### EXERCISE AIM
Please write out each entry that follows, keeping it exactly the same.

### DATA FOR REVIEW
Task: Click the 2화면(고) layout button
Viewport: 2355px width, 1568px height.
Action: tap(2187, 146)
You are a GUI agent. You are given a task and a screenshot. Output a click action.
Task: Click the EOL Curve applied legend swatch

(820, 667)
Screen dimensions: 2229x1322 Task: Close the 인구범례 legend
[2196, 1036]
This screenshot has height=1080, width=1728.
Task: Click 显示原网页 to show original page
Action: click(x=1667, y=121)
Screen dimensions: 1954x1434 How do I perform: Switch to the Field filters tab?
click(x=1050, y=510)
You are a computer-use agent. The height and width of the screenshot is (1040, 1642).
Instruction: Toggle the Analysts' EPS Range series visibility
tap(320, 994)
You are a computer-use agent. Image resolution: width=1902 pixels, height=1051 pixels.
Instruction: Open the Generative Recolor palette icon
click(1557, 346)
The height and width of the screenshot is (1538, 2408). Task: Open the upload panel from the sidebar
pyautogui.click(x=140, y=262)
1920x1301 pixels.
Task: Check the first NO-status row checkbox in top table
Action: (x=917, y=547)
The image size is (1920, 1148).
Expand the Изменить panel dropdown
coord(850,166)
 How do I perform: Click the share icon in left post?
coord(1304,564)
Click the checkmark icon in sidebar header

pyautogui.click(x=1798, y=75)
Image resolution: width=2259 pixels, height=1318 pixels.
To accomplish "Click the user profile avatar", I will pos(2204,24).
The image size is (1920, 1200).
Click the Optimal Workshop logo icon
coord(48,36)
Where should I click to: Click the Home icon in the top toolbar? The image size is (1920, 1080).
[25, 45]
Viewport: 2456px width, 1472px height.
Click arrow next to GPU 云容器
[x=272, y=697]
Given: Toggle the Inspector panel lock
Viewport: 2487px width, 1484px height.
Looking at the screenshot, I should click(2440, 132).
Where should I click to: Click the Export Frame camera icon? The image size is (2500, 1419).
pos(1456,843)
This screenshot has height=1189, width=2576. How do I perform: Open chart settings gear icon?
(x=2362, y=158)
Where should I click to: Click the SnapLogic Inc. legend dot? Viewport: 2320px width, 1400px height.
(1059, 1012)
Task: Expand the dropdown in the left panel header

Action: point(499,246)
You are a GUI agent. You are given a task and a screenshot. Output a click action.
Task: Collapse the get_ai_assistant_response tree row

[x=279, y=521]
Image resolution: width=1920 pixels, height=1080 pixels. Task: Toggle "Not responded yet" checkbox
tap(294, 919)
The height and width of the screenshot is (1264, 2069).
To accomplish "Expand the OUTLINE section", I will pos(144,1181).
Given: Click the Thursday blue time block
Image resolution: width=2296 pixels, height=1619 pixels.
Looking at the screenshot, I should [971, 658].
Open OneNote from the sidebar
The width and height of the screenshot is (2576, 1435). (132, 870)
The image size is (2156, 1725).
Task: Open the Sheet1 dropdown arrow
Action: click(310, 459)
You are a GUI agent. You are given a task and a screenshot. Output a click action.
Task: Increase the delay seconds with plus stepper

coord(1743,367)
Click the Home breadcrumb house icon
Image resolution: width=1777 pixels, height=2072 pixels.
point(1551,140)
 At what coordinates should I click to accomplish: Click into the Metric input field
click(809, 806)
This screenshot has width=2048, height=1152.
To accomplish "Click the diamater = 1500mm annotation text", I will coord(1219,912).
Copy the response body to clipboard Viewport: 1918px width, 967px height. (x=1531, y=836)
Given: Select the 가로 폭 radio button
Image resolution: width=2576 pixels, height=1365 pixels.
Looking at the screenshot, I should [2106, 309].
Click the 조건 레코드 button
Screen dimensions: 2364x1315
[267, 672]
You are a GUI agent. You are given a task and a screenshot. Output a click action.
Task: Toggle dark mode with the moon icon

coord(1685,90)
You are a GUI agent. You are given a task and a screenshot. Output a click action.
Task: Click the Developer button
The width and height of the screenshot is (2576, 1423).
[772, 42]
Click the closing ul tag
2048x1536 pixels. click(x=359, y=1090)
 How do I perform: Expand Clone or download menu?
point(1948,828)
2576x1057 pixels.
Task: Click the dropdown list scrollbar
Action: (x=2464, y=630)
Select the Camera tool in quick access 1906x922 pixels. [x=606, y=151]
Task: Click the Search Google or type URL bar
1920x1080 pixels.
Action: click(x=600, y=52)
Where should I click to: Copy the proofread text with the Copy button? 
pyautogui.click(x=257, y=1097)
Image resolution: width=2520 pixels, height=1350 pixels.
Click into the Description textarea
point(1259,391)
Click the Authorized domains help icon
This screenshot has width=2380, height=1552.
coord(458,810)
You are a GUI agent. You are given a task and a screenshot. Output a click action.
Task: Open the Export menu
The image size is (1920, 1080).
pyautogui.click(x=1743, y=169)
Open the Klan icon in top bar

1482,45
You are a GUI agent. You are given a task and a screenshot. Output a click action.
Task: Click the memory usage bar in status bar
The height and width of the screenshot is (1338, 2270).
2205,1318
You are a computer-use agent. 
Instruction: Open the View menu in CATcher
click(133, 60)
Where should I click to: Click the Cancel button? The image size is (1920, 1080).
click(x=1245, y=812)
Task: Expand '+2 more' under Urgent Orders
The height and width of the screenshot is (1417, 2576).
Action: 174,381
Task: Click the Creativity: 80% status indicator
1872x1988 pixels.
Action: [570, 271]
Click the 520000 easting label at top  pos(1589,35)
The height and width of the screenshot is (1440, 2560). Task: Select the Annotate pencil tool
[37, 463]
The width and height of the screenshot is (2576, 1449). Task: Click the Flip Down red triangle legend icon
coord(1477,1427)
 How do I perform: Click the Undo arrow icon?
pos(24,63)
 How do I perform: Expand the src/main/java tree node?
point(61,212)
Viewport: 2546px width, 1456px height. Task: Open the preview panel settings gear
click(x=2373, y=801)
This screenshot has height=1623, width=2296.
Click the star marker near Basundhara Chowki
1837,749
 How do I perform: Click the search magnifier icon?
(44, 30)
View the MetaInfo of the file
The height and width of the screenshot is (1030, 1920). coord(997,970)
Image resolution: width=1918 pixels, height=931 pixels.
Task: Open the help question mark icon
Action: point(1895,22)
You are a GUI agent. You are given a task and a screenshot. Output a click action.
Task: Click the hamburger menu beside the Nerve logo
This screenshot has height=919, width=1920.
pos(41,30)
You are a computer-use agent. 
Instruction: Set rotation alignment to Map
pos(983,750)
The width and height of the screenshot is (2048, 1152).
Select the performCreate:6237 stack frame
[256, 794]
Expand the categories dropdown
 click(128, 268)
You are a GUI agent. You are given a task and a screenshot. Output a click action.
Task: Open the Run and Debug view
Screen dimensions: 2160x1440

### COMPLETED TASK
Task: Click the 2화면(고) layout button
Viewport: 2355px width, 1568px height.
Action: tap(2187, 146)
You are a GUI agent. You are given a task and a screenshot. Output a click action.
Task: Click the EOL Curve applied legend swatch

(820, 667)
Screen dimensions: 2229x1322 Task: Close the 인구범례 legend
[2196, 1036]
This screenshot has height=1080, width=1728.
Task: Click 显示原网页 to show original page
Action: click(x=1667, y=121)
Screen dimensions: 1954x1434 How do I perform: Switch to the Field filters tab?
click(x=1050, y=510)
You are a computer-use agent. The height and width of the screenshot is (1040, 1642).
Instruction: Toggle the Analysts' EPS Range series visibility
tap(320, 994)
You are a computer-use agent. Image resolution: width=1902 pixels, height=1051 pixels.
Instruction: Open the Generative Recolor palette icon
click(1557, 346)
The height and width of the screenshot is (1538, 2408). Task: Open the upload panel from the sidebar
pyautogui.click(x=140, y=262)
1920x1301 pixels.
Task: Check the first NO-status row checkbox in top table
Action: (x=917, y=547)
The image size is (1920, 1148).
Expand the Изменить panel dropdown
coord(850,166)
 How do I perform: Click the share icon in left post?
coord(1304,564)
Click the checkmark icon in sidebar header

pyautogui.click(x=1798, y=75)
Image resolution: width=2259 pixels, height=1318 pixels.
To accomplish "Click the user profile avatar", I will pos(2204,24).
The image size is (1920, 1200).
Click the Optimal Workshop logo icon
coord(48,36)
Where should I click to: Click the Home icon in the top toolbar? The image size is (1920, 1080).
[25, 45]
Viewport: 2456px width, 1472px height.
Click arrow next to GPU 云容器
[x=272, y=697]
Given: Toggle the Inspector panel lock
Viewport: 2487px width, 1484px height.
Looking at the screenshot, I should click(2440, 132).
Where should I click to: Click the Export Frame camera icon? The image size is (2500, 1419).
pos(1456,843)
This screenshot has height=1189, width=2576. How do I perform: Open chart settings gear icon?
(x=2362, y=158)
Where should I click to: Click the SnapLogic Inc. legend dot? Viewport: 2320px width, 1400px height.
(1059, 1012)
Task: Expand the dropdown in the left panel header

Action: point(499,246)
You are a GUI agent. You are given a task and a screenshot. Output a click action.
Task: Collapse the get_ai_assistant_response tree row

[x=279, y=521]
Image resolution: width=1920 pixels, height=1080 pixels. Task: Toggle "Not responded yet" checkbox
tap(294, 919)
The height and width of the screenshot is (1264, 2069).
To accomplish "Expand the OUTLINE section", I will pos(144,1181).
Given: Click the Thursday blue time block
Image resolution: width=2296 pixels, height=1619 pixels.
Looking at the screenshot, I should [971, 658].
Open OneNote from the sidebar
The width and height of the screenshot is (2576, 1435). (132, 870)
The image size is (2156, 1725).
Task: Open the Sheet1 dropdown arrow
Action: click(310, 459)
You are a GUI agent. You are given a task and a screenshot. Output a click action.
Task: Increase the delay seconds with plus stepper

coord(1743,367)
Click the Home breadcrumb house icon
Image resolution: width=1777 pixels, height=2072 pixels.
point(1551,140)
 At what coordinates should I click to accomplish: Click into the Metric input field
click(809, 806)
This screenshot has width=2048, height=1152.
To accomplish "Click the diamater = 1500mm annotation text", I will coord(1219,912).
Copy the response body to clipboard Viewport: 1918px width, 967px height. (x=1531, y=836)
Given: Select the 가로 폭 radio button
Image resolution: width=2576 pixels, height=1365 pixels.
Looking at the screenshot, I should [2106, 309].
Click the 조건 레코드 button
Screen dimensions: 2364x1315
[267, 672]
You are a GUI agent. You are given a task and a screenshot. Output a click action.
Task: Toggle dark mode with the moon icon

coord(1685,90)
You are a GUI agent. You are given a task and a screenshot. Output a click action.
Task: Click the Developer button
The width and height of the screenshot is (2576, 1423).
[772, 42]
Click the closing ul tag
2048x1536 pixels. click(x=359, y=1090)
 How do I perform: Expand Clone or download menu?
point(1948,828)
2576x1057 pixels.
Task: Click the dropdown list scrollbar
Action: (x=2464, y=630)
Select the Camera tool in quick access 1906x922 pixels. [x=606, y=151]
Task: Click the Search Google or type URL bar
1920x1080 pixels.
Action: click(x=600, y=52)
Where should I click to: Copy the proofread text with the Copy button? 
pyautogui.click(x=257, y=1097)
Image resolution: width=2520 pixels, height=1350 pixels.
Click into the Description textarea
point(1259,391)
Click the Authorized domains help icon
This screenshot has width=2380, height=1552.
coord(458,810)
You are a GUI agent. You are given a task and a screenshot. Output a click action.
Task: Open the Export menu
The image size is (1920, 1080).
pyautogui.click(x=1743, y=169)
Open the Klan icon in top bar

1482,45
You are a GUI agent. You are given a task and a screenshot. Output a click action.
Task: Click the memory usage bar in status bar
The height and width of the screenshot is (1338, 2270).
2205,1318
You are a computer-use agent. 
Instruction: Open the View menu in CATcher
click(133, 60)
Where should I click to: Click the Cancel button? The image size is (1920, 1080).
click(x=1245, y=812)
Task: Expand '+2 more' under Urgent Orders
The height and width of the screenshot is (1417, 2576).
Action: 174,381
Task: Click the Creativity: 80% status indicator
1872x1988 pixels.
Action: [570, 271]
Click the 520000 easting label at top  pos(1589,35)
The height and width of the screenshot is (1440, 2560). Task: Select the Annotate pencil tool
[37, 463]
The width and height of the screenshot is (2576, 1449). Task: Click the Flip Down red triangle legend icon
coord(1477,1427)
 How do I perform: Click the Undo arrow icon?
pos(24,63)
 How do I perform: Expand the src/main/java tree node?
point(61,212)
Viewport: 2546px width, 1456px height. Task: Open the preview panel settings gear
click(x=2373, y=801)
This screenshot has height=1623, width=2296.
Click the star marker near Basundhara Chowki
1837,749
 How do I perform: Click the search magnifier icon?
(44, 30)
View the MetaInfo of the file
The height and width of the screenshot is (1030, 1920). coord(997,970)
Image resolution: width=1918 pixels, height=931 pixels.
Task: Open the help question mark icon
Action: point(1895,22)
You are a GUI agent. You are given a task and a screenshot. Output a click action.
Task: Click the hamburger menu beside the Nerve logo
This screenshot has height=919, width=1920.
pos(41,30)
You are a computer-use agent. 
Instruction: Set rotation alignment to Map
pos(983,750)
The width and height of the screenshot is (2048, 1152).
Select the performCreate:6237 stack frame
[256, 794]
Expand the categories dropdown
 click(128, 268)
You are a GUI agent. You are given a task and a screenshot. Output a click action.
Task: Open the Run and Debug view
Screen dimensions: 2160x1440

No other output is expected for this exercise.